━━━━━ SUPPLIED DATA

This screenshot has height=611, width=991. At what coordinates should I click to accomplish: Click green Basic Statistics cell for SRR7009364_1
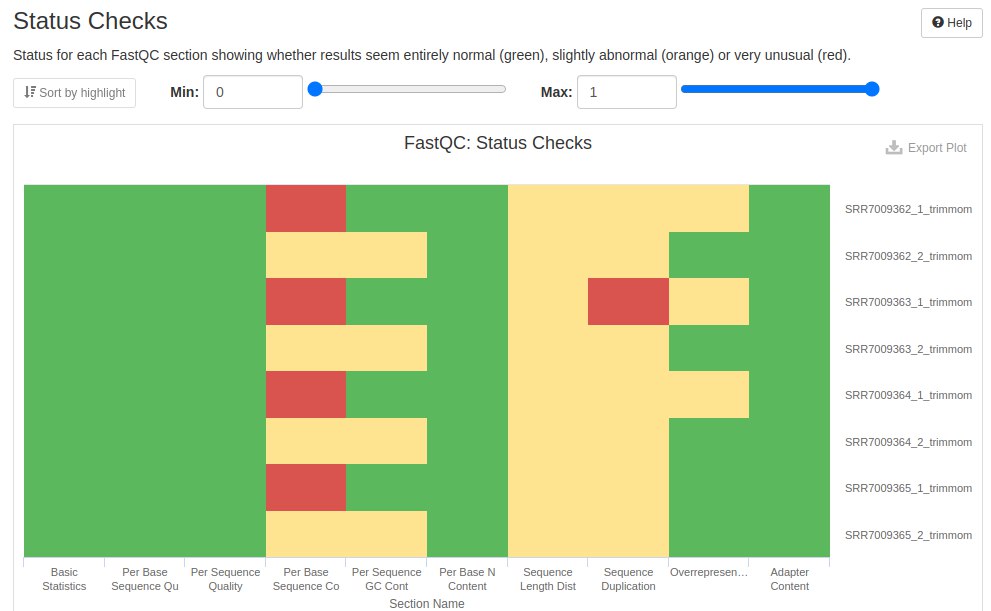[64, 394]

━━━━━━━━━━
━━━━━ SUPPLIED DATA

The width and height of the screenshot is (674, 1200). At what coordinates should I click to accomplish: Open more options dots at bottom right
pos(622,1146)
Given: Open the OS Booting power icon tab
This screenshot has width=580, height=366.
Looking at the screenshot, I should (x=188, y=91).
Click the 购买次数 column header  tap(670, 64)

━━━━━━━━━━

◆ EXERCISE DESCRIPTION
Restate word for word the entries above, starting at the line with "Given: Open the OS Booting power icon tab" and ending at the line with "Click the 购买次数", inclusive, and no others.

◆ OUTPUT FOR THIS TASK
Given: Open the OS Booting power icon tab
This screenshot has width=580, height=366.
Looking at the screenshot, I should (x=188, y=91).
Click the 购买次数 column header  tap(670, 64)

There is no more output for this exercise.